Folha de S. Paulo
Polêmica surgida em julgamento de nazistas
ecoa até hoje nas guerras culturais
"East-West Street", de Philippe
Sands, me foi recomendado por uma amiga querida. Comprei, mas o deixei na pilha
de livros a ler, que cresce em ritmo mais assustador que o preço
da cenoura. A guerra na Ucrânia me fez voltar à pilha e enfrentar a obra.
Não me arrependi.
Sands é especialista em direito
internacional. Anos atrás, foi convidado a dar uma palestra na Universidade de
Lviv, na Ucrânia. Aceitou, por razões profissionais e pessoais. Lviv, que já se
chamou Lwów (nome polonês), L’vov (russo) e Lemberg (alemão), é onde seu avô
materno, Leon Buchholz, nascera.
O livro é a história dessa viagem e das investigações que se seguiram. Pesquisando sobre a cidade, Sands encontrou outras coincidências. Na região de Lviv, que "mudou de país" oito vezes entre 1914 e 1944, também nasceu e estudou Hersch Lauterpacht. E ali estudou, mas não nasceu, Rafael Lemkin.
Lauterpacht e Lemkin eram advogados. Não
eram amigos nem inimigos. Provavelmente nunca se encontraram, embora
conhecessem os escritos um do outro.
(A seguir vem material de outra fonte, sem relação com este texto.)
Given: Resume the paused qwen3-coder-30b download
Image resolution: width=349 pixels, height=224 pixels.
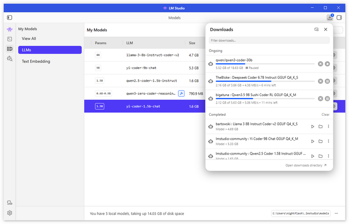Looking at the screenshot, I should pyautogui.click(x=327, y=64).
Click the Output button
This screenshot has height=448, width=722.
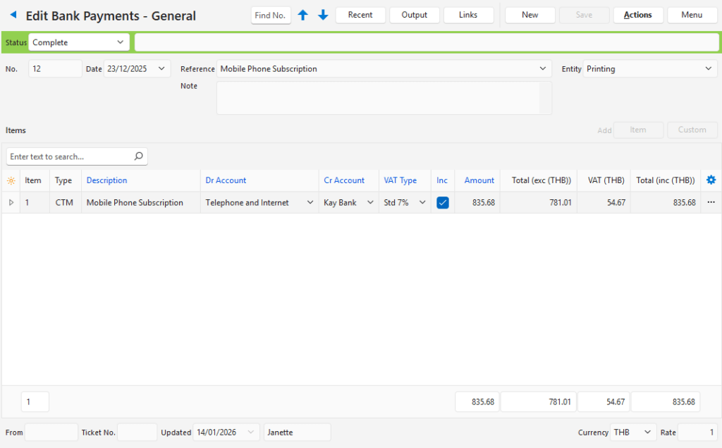pos(414,14)
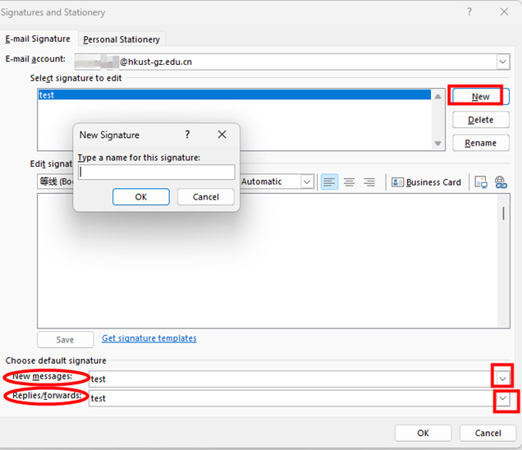This screenshot has height=450, width=522.
Task: Open the New messages signature dropdown
Action: point(502,378)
Estavam do mesmo lado, já que eram judeus,
que perderam a maior parte da família no Holocausto, e participaram dos
esforços para responsabilizar os nazistas, no Tribunal
de Nuremberg.
Mas foi ali que eles "se enfrentaram". Lemkin criou o conceito de
genocídio, no qual queria enquadrar os nazistas. Lauterpacht não gostava nem um
pouco desse tipo penal, que via como pouco prático (é difícil provar a intenção
de exterminar um grupo) e politicamente perigoso. Desenvolveu o conceito de
crimes contra a humanidade (que trata de indivíduos, sem lidar com a ideia de
grupo). O problema ecoa até hoje nas guerras culturais, aparecendo nas divisões
entre identitaristas e universalistas.
Sands costura maravilhosamente bem as
biografias desses e de outros personagens, incluindo a do nazista Hans Frank,
com a revelação de segredos de família e reflexões sobre filosofia do direito.